The New York Times reports that Grant is in the east, preparing to take charge of the Army of the Potomac. His new rank makes him the commander of all the Union armies.
WASHINGTON, Wednesday, March 9.
A protracted interview between Lieut.-Gen. GRANT, the Secretary of War and Gen. HALLECK, took place to-day. The military condition of the country was discussed, and the general plan of a harmonious and decisive campaign devised. The necessity of accomplishing more through the Army of the Potomac than has hitherto been accomplished was freely admitted and the subject of its reorganization considered. Gen.
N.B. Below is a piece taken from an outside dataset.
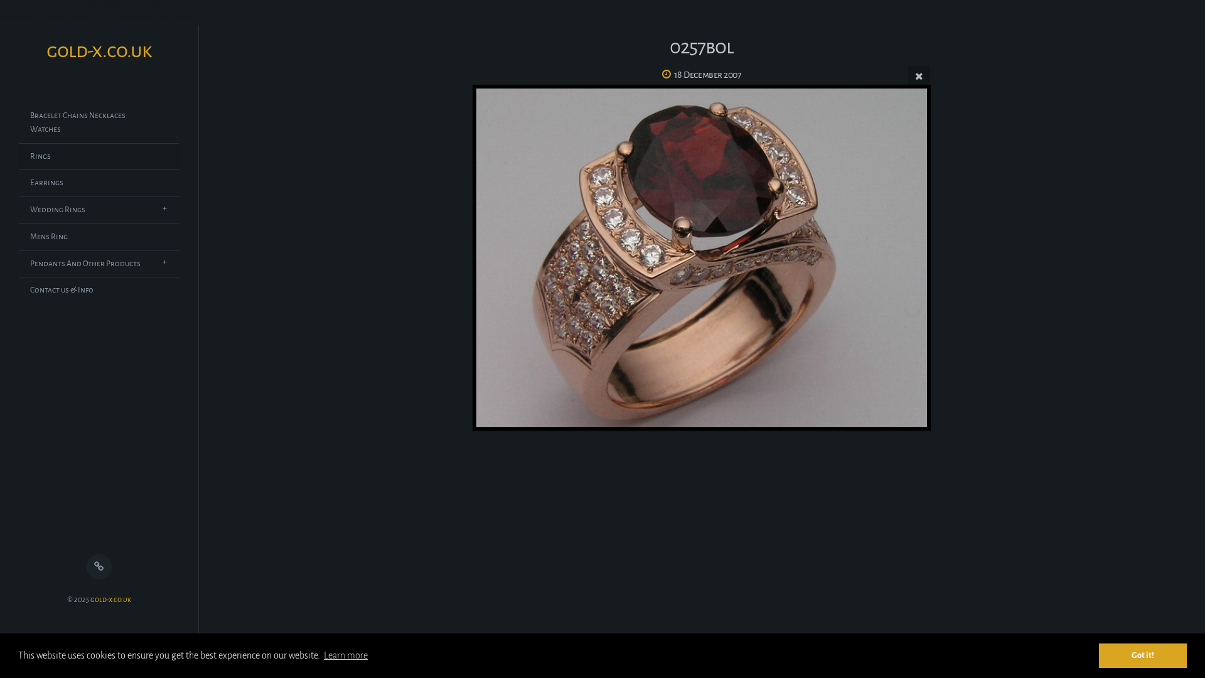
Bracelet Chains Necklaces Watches (78, 122)
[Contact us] (99, 567)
GRANT leaves to-morrow to review the Army of the Potomac, and to ascertain, by personal inspection, what the hindrances to its efficiency are. He announces his intention to avoid, if possible, a residence in Washington, and to stay somewhere in the field of active duty. Gen. HALLECK’s position will not be really changed, but he will continue as Chief of Staff to the President, through whom all his orders, as Commander-in-Chief of the army, will be transmitted to the Lieutenant-General. Such a position will place him on a grade inferior to the Commander in the field. Gen. GRANT stated to-day to the President and Cabinet that the report that SHERMAN had been defeated was untrue. He said the expedition had accomplished all that was expected of it, and that it was an entire success.